▸ **EXTRACTED RECORDS**:
○ ○ ○ ○

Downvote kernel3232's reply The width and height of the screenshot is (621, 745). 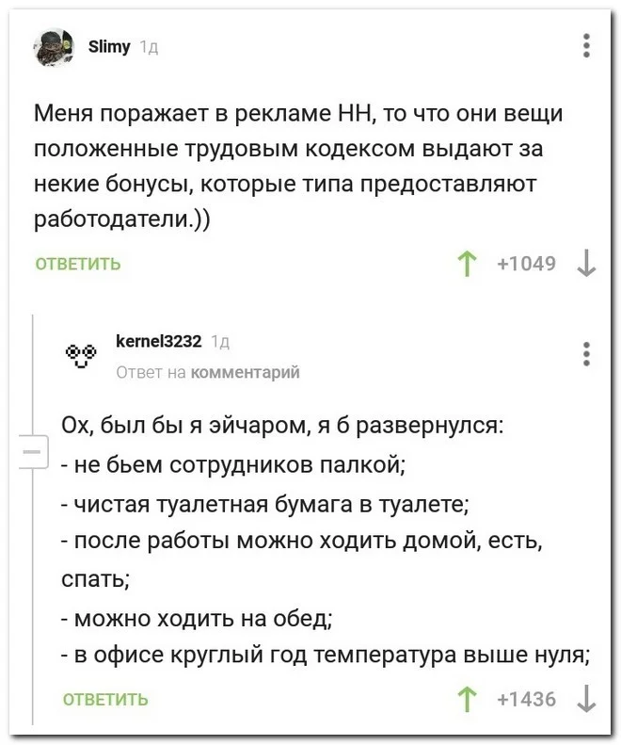click(x=587, y=700)
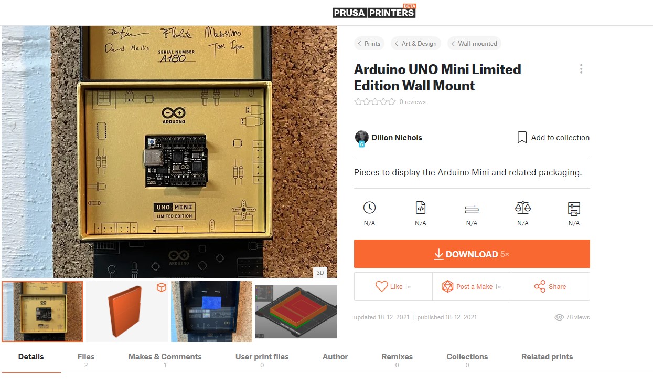The height and width of the screenshot is (382, 653).
Task: Click the orange Download button
Action: click(472, 254)
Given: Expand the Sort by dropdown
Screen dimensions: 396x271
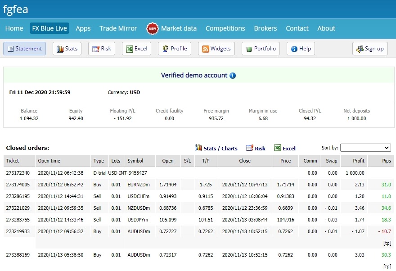Looking at the screenshot, I should click(365, 148).
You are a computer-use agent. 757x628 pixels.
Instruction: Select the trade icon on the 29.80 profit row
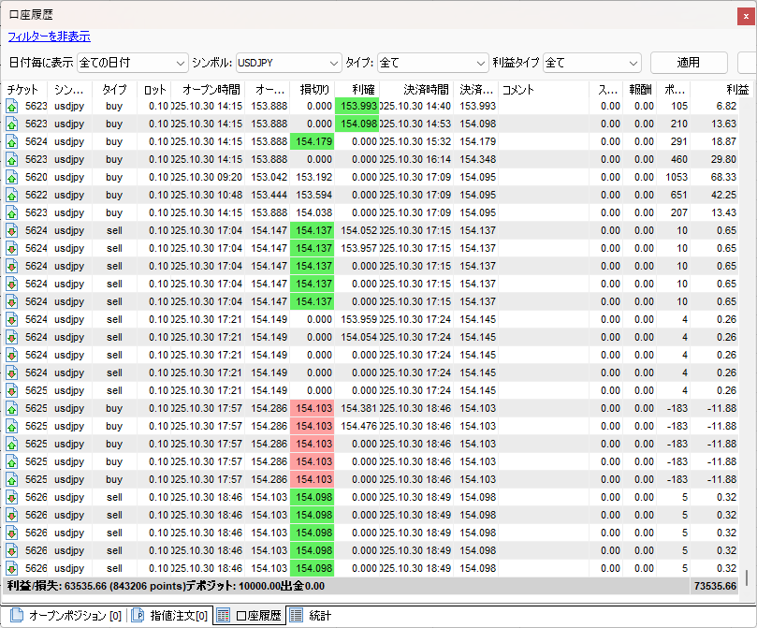tap(12, 159)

○ ○ ○ ○

▸ **JOB**: Repeat the records from the line containing "You are a computer-use agent. 757x628 pixels." through the end of the records, including both ends, and omit the pictures from your answer.

▸ **FINAL RESULT**:
You are a computer-use agent. 757x628 pixels.
Instruction: Select the trade icon on the 29.80 profit row
tap(12, 159)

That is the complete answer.